Task input —
*-*-*

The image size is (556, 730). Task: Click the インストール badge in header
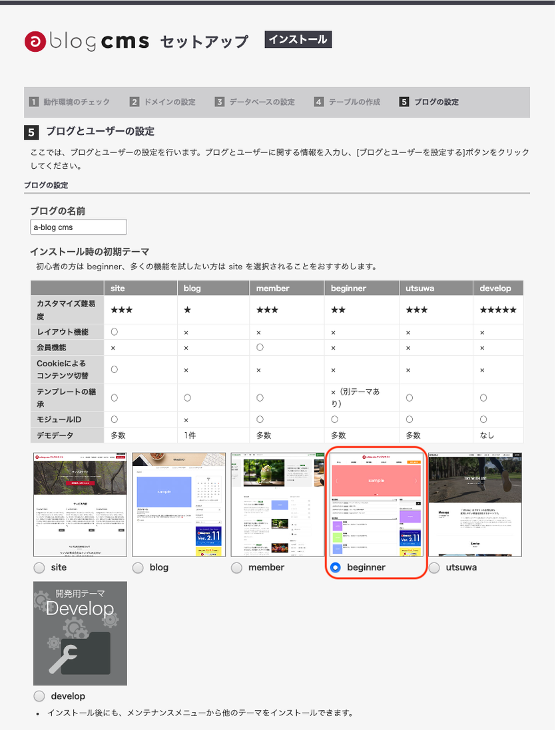pos(298,40)
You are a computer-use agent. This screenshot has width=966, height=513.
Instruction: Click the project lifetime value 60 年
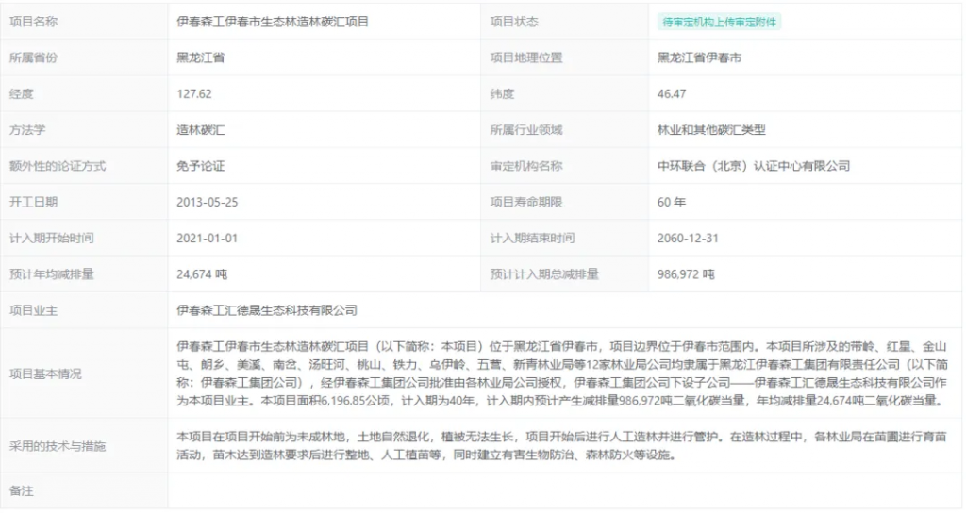(x=672, y=202)
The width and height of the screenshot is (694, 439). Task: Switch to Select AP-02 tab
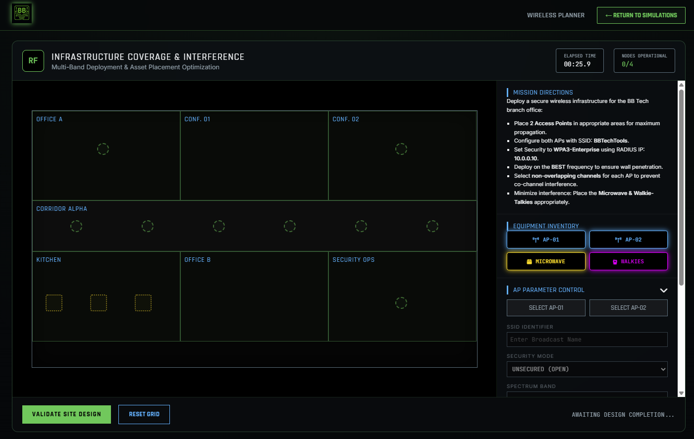(x=628, y=308)
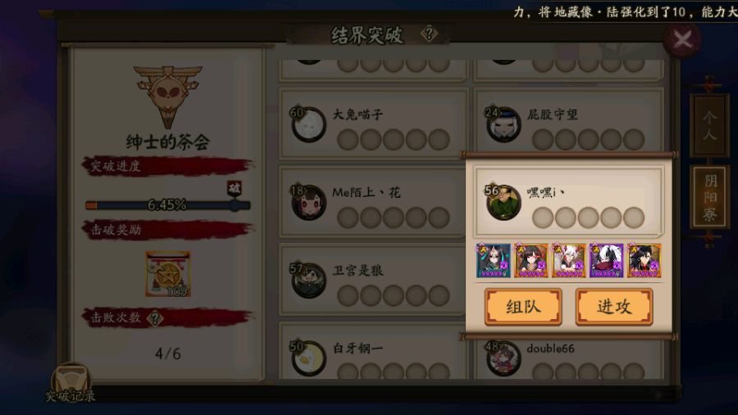The image size is (738, 415).
Task: Select opponent entry 白牙钢一
Action: [372, 352]
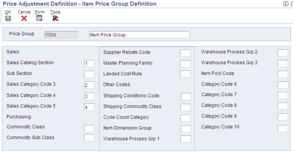The height and width of the screenshot is (153, 293).
Task: Click the OK save disk icon
Action: click(x=8, y=18)

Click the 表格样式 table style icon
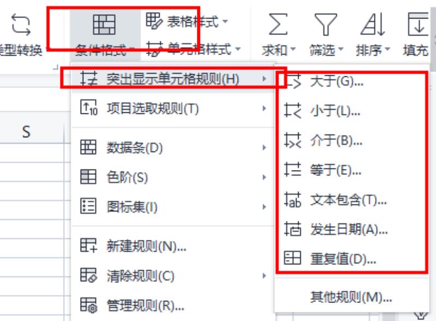pos(154,21)
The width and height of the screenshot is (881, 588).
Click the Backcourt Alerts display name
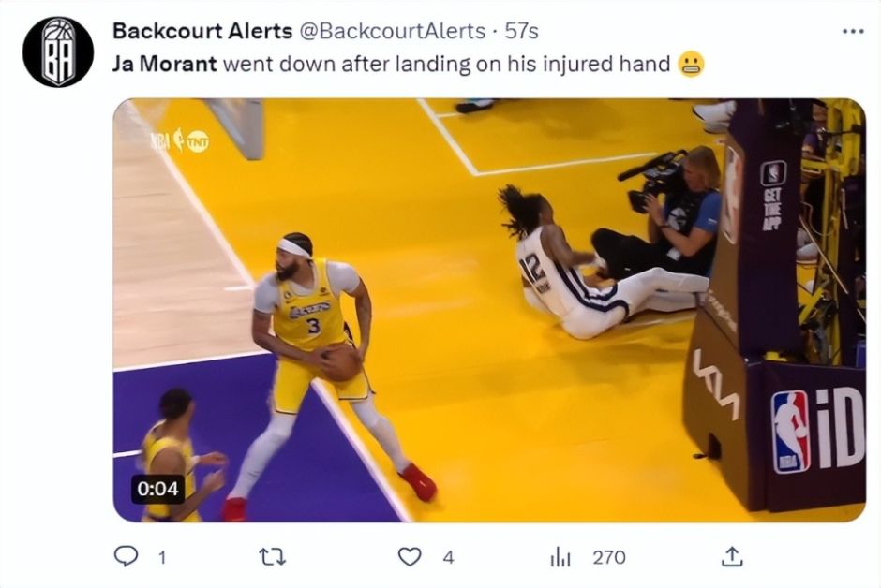click(x=202, y=31)
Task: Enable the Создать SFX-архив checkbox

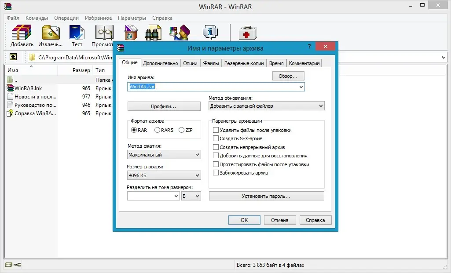Action: [216, 138]
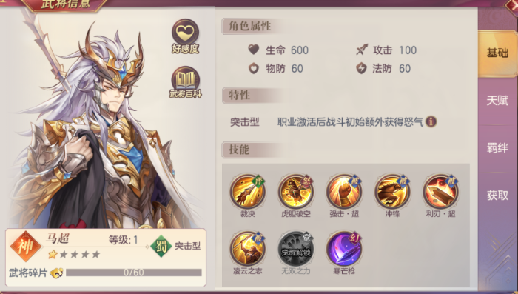Select the locked 无双之力 skill icon
The image size is (518, 294).
tap(296, 248)
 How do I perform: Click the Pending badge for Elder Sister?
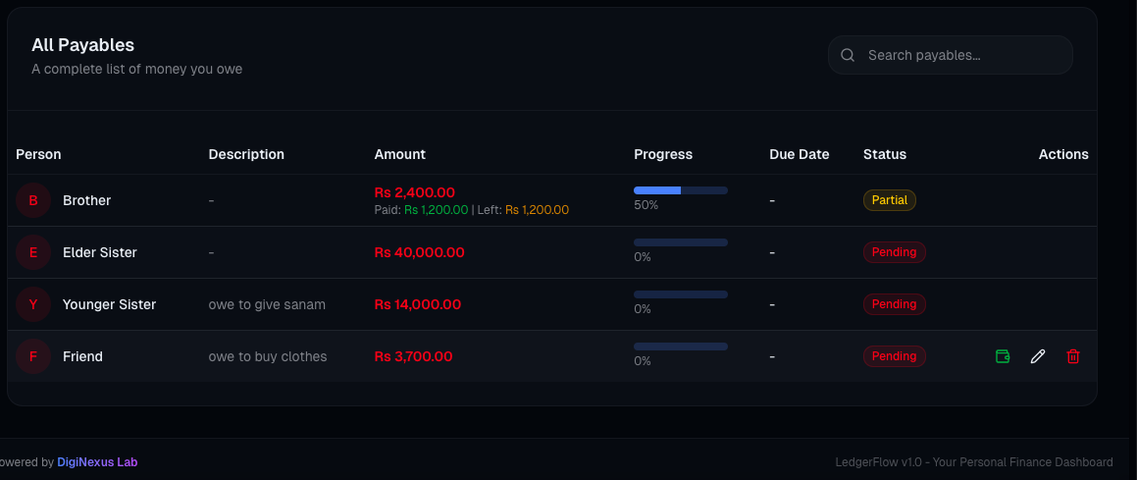point(894,252)
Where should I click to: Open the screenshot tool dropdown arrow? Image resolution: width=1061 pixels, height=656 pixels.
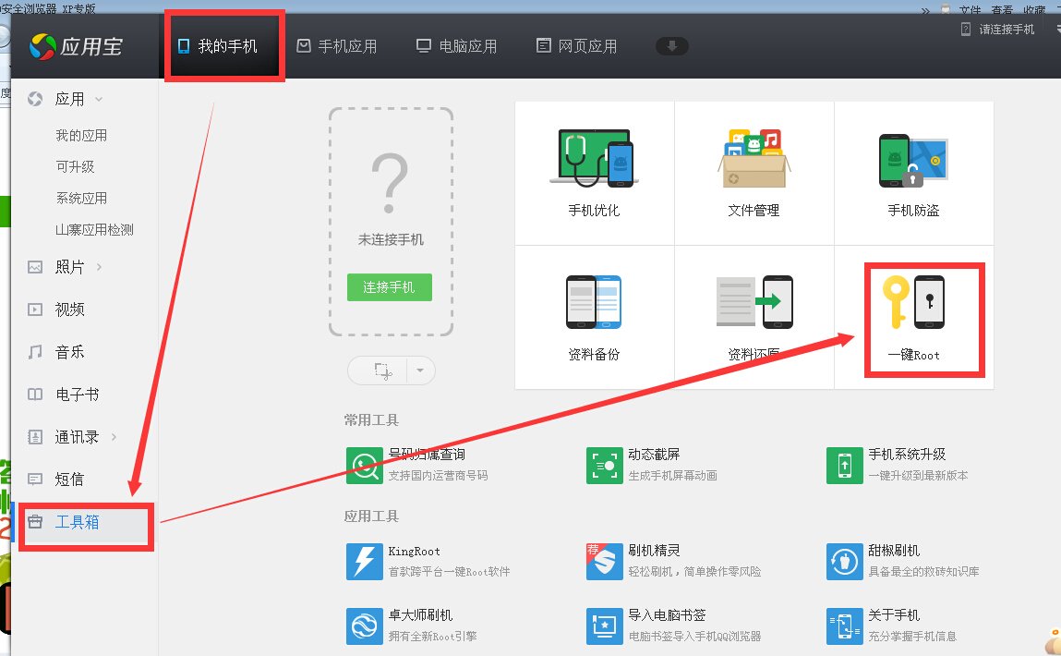pos(420,371)
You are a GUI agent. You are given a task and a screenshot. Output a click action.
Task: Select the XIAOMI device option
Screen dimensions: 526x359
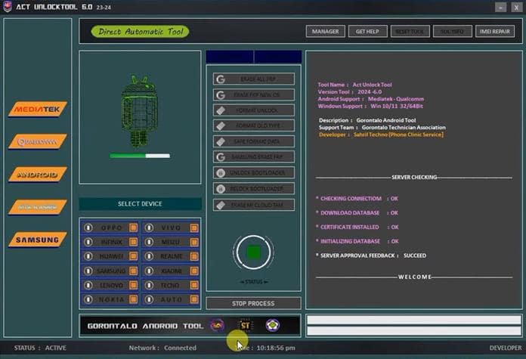click(x=169, y=271)
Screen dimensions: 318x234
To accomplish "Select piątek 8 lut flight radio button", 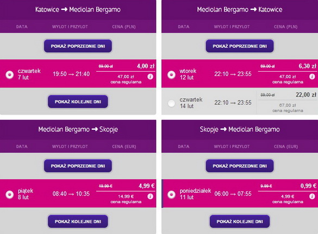I will (x=10, y=194).
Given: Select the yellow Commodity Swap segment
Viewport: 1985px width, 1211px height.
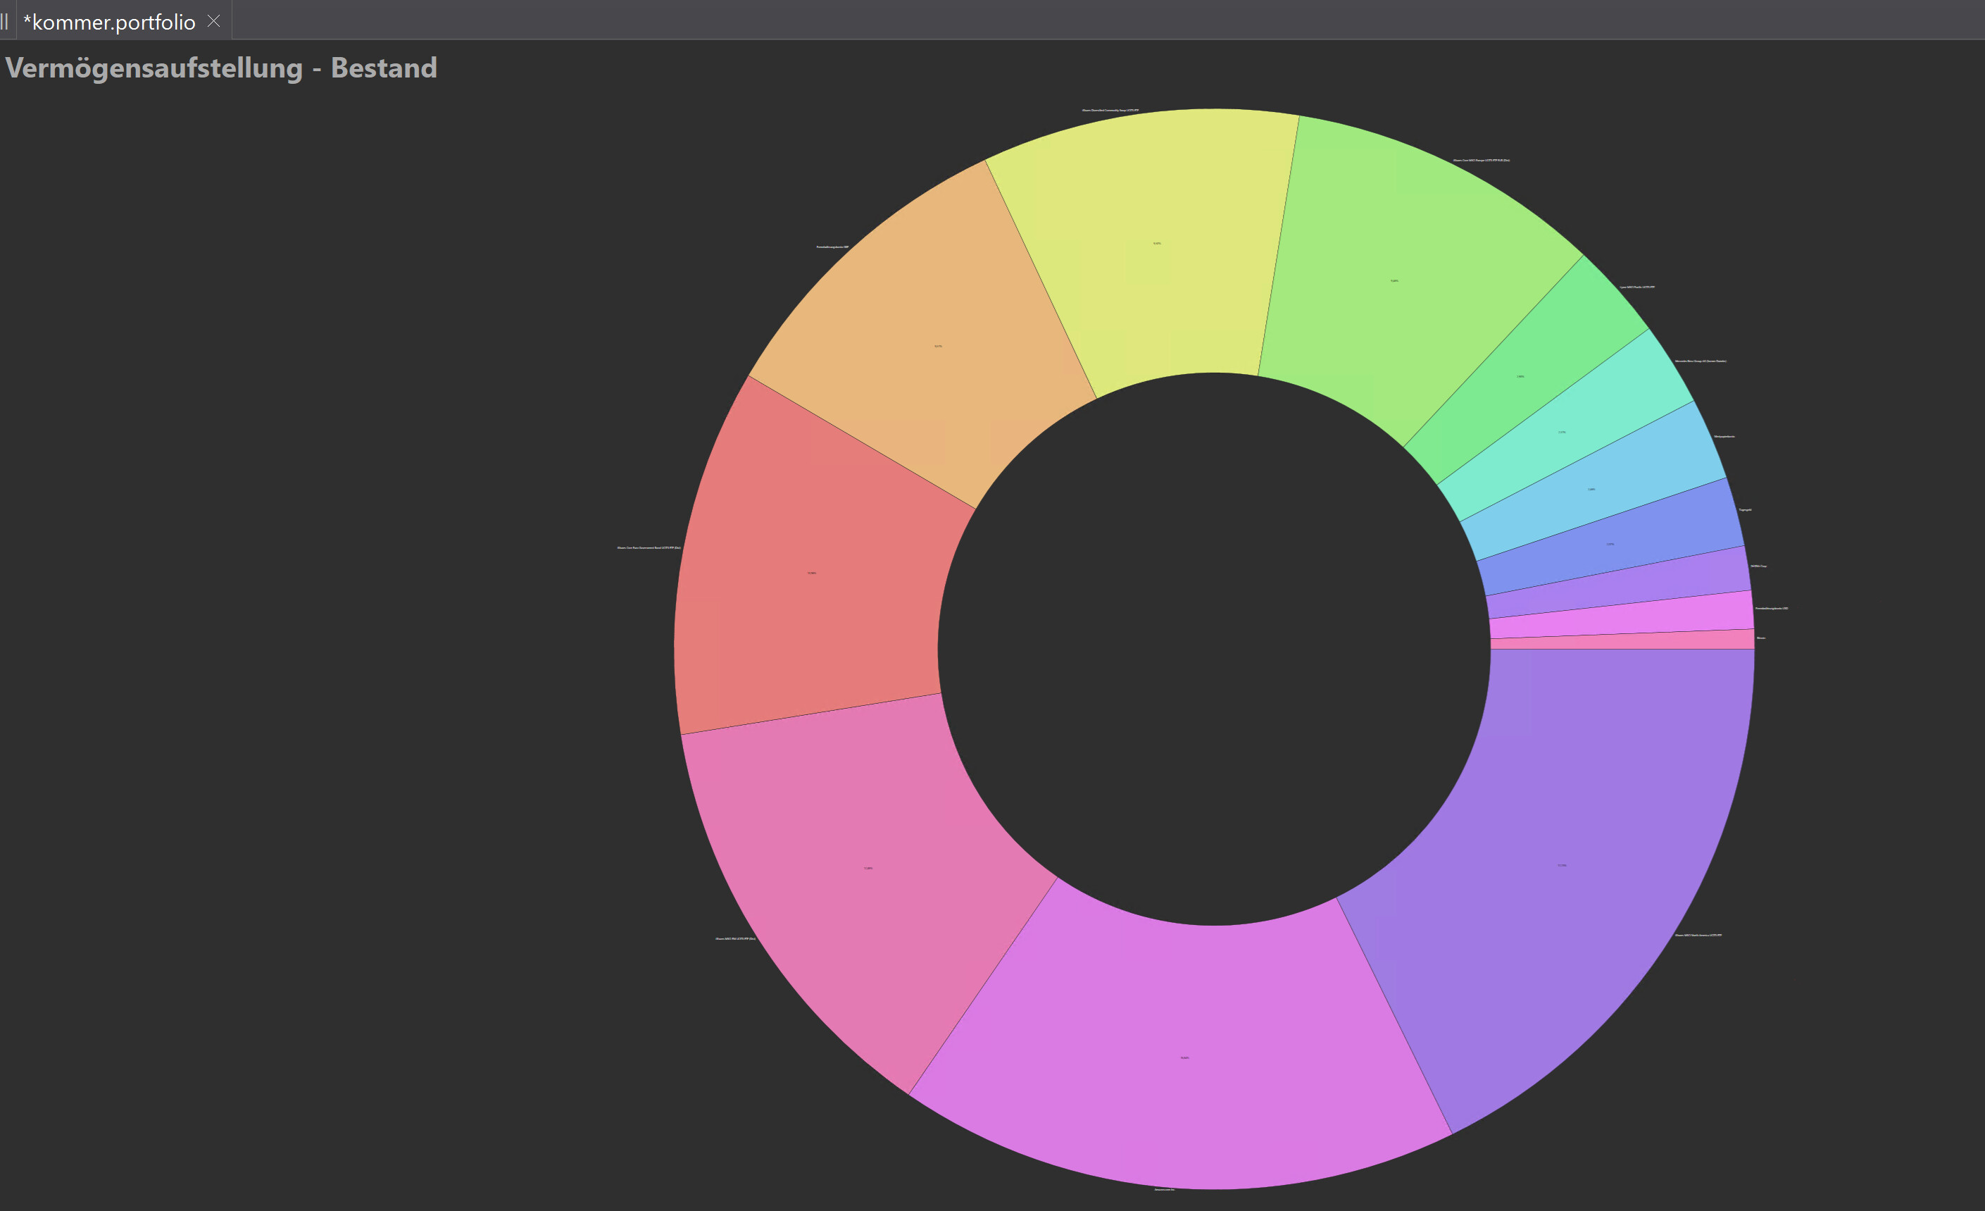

*-*-*

Starting with the line that contains "The width and height of the screenshot is (694, 439)." and going on through the line that contains "Action: click(x=8, y=18)", write out those lines of the records as a numbered list, skipping any blank lines. Leave the pictures out.

Full output —
1. The width and height of the screenshot is (694, 439). Task: Switch to Select AP-02 tab
2. (x=628, y=308)
3. The image size is (738, 415).
4. Task: Select opponent entry 白牙钢一
5. Action: [372, 352]
6. The height and width of the screenshot is (153, 293).
7. Task: Click the OK save disk icon
8. Action: click(x=8, y=18)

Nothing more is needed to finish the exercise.